### EXCERPTED RECORDS ###

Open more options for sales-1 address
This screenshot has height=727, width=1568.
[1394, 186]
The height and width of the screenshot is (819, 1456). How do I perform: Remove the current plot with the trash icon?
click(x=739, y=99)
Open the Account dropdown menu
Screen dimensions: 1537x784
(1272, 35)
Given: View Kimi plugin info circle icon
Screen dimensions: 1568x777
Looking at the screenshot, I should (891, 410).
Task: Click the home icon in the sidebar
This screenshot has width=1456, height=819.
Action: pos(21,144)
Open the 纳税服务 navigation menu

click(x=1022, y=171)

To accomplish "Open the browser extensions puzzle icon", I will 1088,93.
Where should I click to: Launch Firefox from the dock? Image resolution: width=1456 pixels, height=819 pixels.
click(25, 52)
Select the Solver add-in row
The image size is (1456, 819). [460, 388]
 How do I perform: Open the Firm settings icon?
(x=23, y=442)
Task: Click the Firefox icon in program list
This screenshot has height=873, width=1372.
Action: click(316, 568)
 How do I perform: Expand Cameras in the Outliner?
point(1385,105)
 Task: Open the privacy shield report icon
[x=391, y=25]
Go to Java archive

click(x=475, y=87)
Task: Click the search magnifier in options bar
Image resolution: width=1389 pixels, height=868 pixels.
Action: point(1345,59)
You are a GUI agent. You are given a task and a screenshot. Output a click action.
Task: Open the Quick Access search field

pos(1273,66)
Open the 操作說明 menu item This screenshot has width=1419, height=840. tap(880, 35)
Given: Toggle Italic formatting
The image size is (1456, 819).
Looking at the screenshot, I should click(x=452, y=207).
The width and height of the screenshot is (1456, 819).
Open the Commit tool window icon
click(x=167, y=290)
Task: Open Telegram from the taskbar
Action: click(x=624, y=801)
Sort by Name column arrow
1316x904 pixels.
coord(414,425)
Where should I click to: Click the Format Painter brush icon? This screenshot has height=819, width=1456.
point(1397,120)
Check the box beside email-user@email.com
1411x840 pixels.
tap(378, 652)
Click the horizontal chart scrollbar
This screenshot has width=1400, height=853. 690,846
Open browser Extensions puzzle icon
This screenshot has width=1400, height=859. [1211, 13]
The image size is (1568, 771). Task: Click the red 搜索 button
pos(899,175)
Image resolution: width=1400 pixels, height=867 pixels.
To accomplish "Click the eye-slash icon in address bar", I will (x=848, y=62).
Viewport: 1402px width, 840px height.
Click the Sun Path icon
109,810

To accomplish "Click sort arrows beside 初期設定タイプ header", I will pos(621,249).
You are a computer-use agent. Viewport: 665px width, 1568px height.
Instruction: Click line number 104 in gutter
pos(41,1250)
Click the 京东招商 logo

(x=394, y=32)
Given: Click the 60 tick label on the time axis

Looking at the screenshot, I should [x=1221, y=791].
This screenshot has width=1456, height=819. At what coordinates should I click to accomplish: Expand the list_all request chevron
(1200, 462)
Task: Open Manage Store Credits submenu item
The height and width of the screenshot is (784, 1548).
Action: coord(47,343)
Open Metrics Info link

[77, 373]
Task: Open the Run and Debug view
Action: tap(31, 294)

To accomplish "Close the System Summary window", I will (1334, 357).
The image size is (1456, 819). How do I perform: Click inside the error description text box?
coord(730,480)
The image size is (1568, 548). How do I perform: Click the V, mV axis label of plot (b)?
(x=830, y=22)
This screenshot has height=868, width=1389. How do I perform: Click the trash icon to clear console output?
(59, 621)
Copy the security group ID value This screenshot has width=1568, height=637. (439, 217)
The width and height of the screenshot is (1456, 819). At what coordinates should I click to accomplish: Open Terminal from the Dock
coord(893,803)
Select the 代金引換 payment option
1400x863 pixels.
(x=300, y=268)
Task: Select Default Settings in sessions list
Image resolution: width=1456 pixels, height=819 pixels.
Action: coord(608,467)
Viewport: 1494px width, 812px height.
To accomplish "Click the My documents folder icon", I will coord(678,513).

###

### WHAT IS NEEDED
Which lines above carry the string "beside"? Copy those lines.

### EXPECTED ANSWER
Check the box beside email-user@email.com
To accomplish "Click sort arrows beside 初期設定タイプ header", I will pos(621,249).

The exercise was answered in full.